This article originally appeared on Business Insider.
Recruiting AI talent can be a tough feat for some companies.
Aravind Srinivas, the founder and CEO of Perplexity, an AI-powered question-and-answer engine, described his interaction with a job candidate that shows how hard it can be to hire people with generative AI skills.
“I tried to hire a very senior researcher from Meta, and you know what they said? ‘Come back to me when you have 10,000 H100 GPUs,'” Srinivas said on a recent episode of the business advice podcast “Invest Like the Best.”
H100 GPUs refer to Nvidia’s highly coveted graphic-processing units that tech giants like Meta, OpenAI, and Google use in their data centers to power and train their AI chatbots.
“That would cost billions and take five to 10 years to get from Nvidia,” Srinivas said.
Limited funds, combined with a chip shortage, means Perplexity, which powers its Q&A engine using GPT-4, has found it tough to find the talent required to create a large language model, Srinivas said.
Srinivas said it’s difficult to get employees to leave a company where they “have a great experimentation stack and existing models to bootstrap from.”

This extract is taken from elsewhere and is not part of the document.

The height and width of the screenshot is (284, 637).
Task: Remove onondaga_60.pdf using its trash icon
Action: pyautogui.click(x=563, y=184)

“You have to offer such amazing incentives and immediate availability of computing. And we’re not talking of small compute clusters here,” he said.
The CEO added that even if smaller firms like Perplexity are able to get Nvidia’s chips, they’ll continue to fall behind because AI is developing so quickly.
Srinivas said AI talent at major tech companies “will have already made the next-generation model.”
“They’re like, ‘Look, the world has changed, I’m already in the next generation,'” he added. “‘I’ll come when the next version of the model is finished training. This time, you come back to me when you have 20,000 H100s.'”
Srinivas and Meta didn’t immediately respond to a request for comment from Business Insider before publication.
There’s been a rapid uptick in interest in AI skills like machine learning and data engineering since OpenAI launched ChatGPT in November 2022. Companies like Amazon, Netflix, and Meta have offered salaries as high as $900,000 a year to attract generative AI talent, and non-tech companies across the education, healthcare, and legal sectors have been looking to fill roles with workers who know how to use AI.
Srinivas believes that workers need skills beyond the ability to create AI models that generate desirable outputs.
“You have to post-train them and address the long tail of issues you get on serving a product,” the CEO said.
Post-training expertise, like knowing how to reduce a chatbot’s factual inaccuracies, is an important skill that employees from a wide range of digital industries can learn quickly, Srinivas said.
Leaning into that skill set, he said, will help AI companies like Perplexity stand out in a sector dominated by Big Tech.
“You have tremendous advantage to create a lot of value,” he said about post-training skills. “And we are focused on that.”